-- EXTRACTED DATA --

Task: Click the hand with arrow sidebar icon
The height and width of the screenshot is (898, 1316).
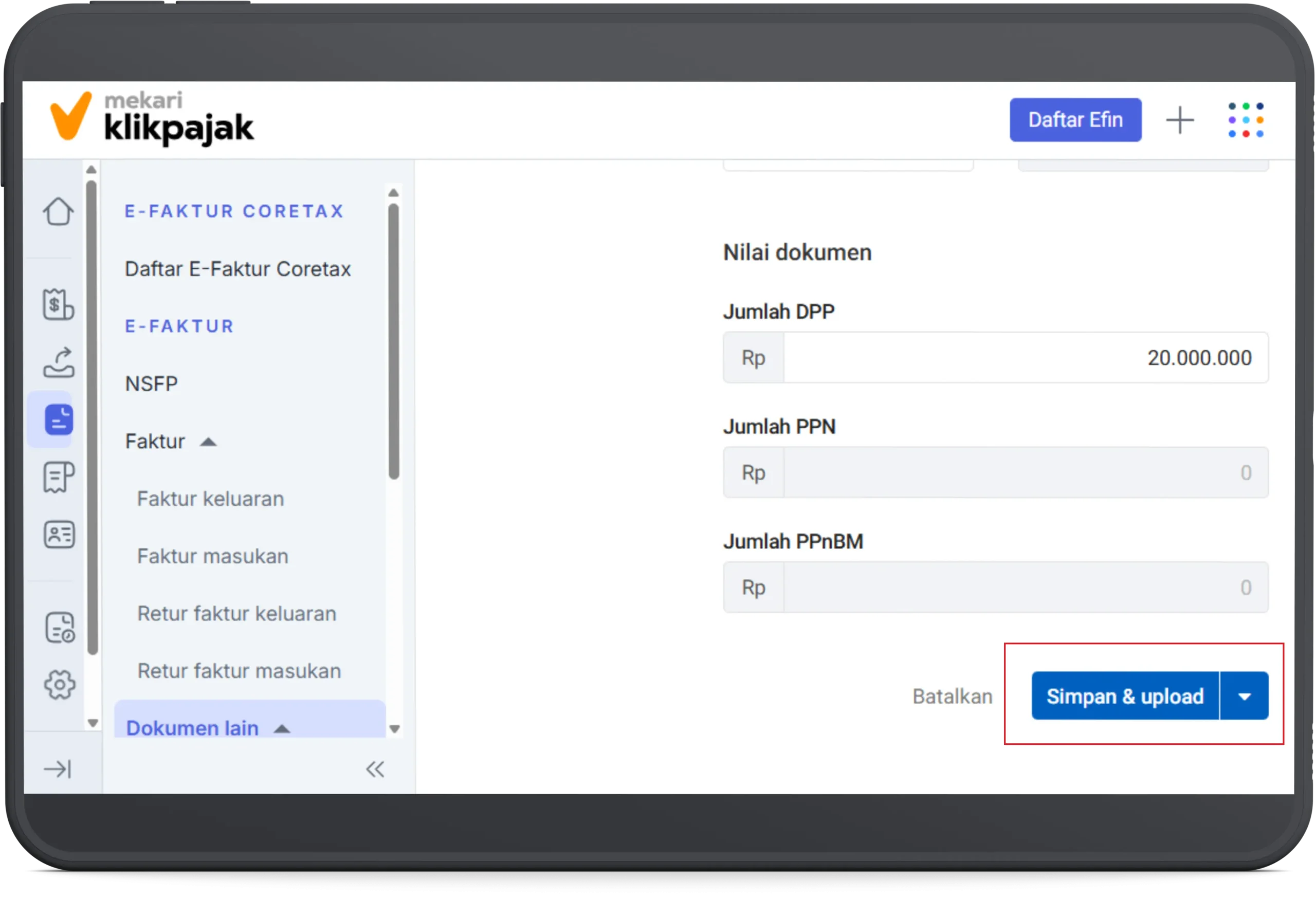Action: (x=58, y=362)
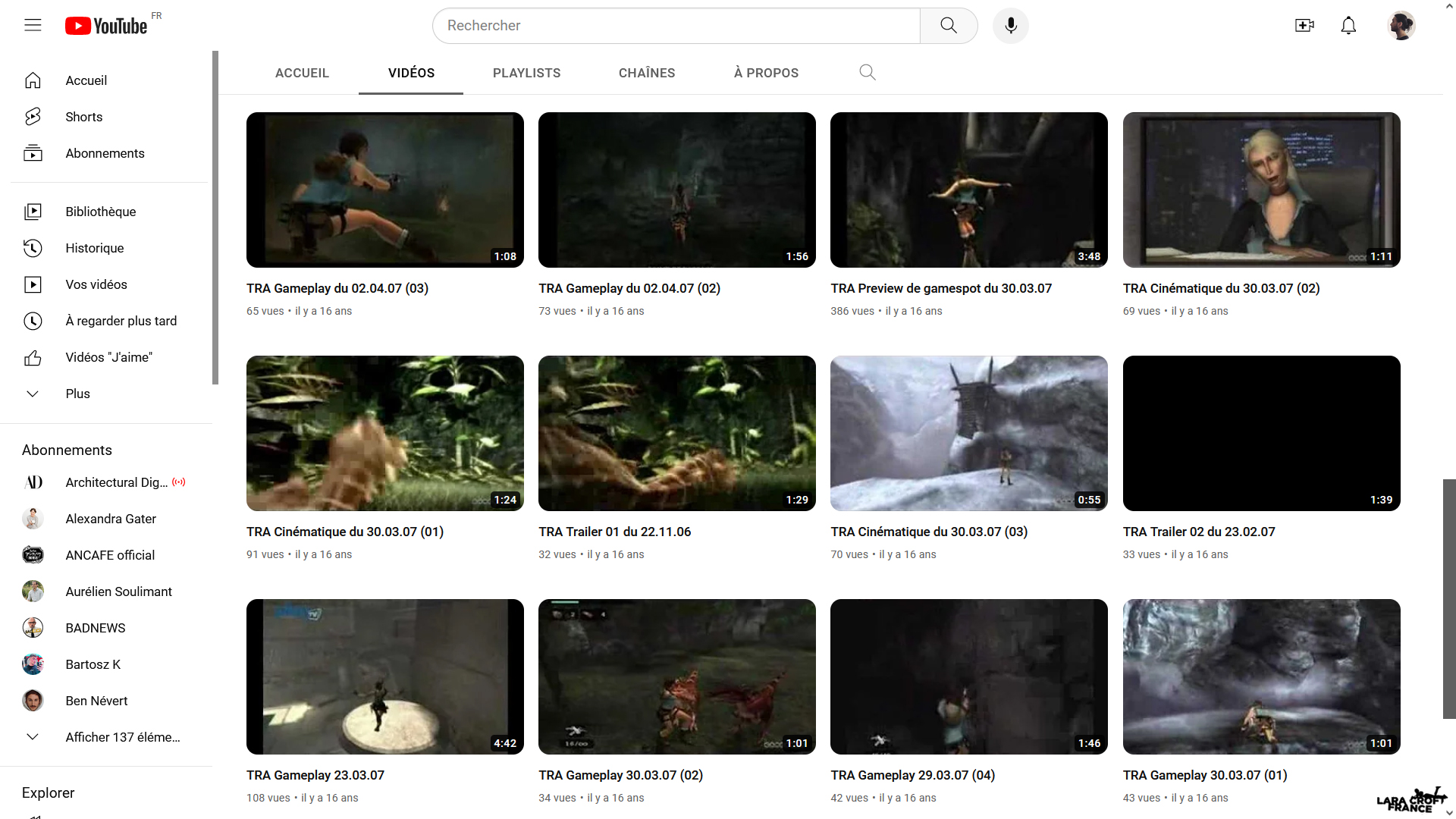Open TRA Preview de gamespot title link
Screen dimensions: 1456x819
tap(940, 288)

-- WHAT YOU NEED TO DO --
Starting at the line that holds "The height and", print each line through the last one of the entries above, exactly and with both ends included; no pictures.

-- ANSWER TO THIS PROBLEM --
The height and width of the screenshot is (898, 1316).
Action: (x=58, y=362)
Open TRA Preview de gamespot title link
Screen dimensions: 1456x819
tap(940, 288)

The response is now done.